I setup Ghost several months ago, and I set up an SSL during Ghost installation.
The generated nginx configuration:
server {
listen 80;
listen [::]:80;
server_name my-domain.org;
root /opt/blog/web/system/nginx-root; # Used for acme.sh SSL verification (https://acme.sh)
location / {
proxy_set_header X-Forwarded-For $proxy_add_x_forwarded_for;
proxy_set_header X-Forwarded-Proto $scheme;
proxy_set_header X-Real-IP $remote_addr;
proxy_set_header Host $http_host;
proxy_pass http://127.0.0.1:2368;
}
location ~ /.well-known {
allow all;
}
client_max_body_size 50m;
}
the root directory is /opt/blog/web/system/nginx-root
Today I found my SSL certificate is expired, I run the acme.sh cron job command: /etc/letsencrypt/acme.sh --cron --home /etc/letsencrypt
I found when letsencrypt request my well-known file error, 404 not found.

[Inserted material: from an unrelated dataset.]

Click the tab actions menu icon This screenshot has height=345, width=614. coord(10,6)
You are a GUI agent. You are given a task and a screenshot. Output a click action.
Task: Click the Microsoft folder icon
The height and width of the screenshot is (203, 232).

On the nginx error log, I found nginx can not find this file: open() "/opt/blog/web/system/nginx-root/.well-known/acme-challenge/RVCmREi-LIUicL69dyzh8Gep64L27i7qcDI9yARMT-0" failed (2: No such file or directory)
But I found the file was created on /opt/blog/system/.well-known/acme-challenge/xxxx, that’s not correct with the nginx config.
After I checked acme.sh config, I found the Le_Webroot is incorrect.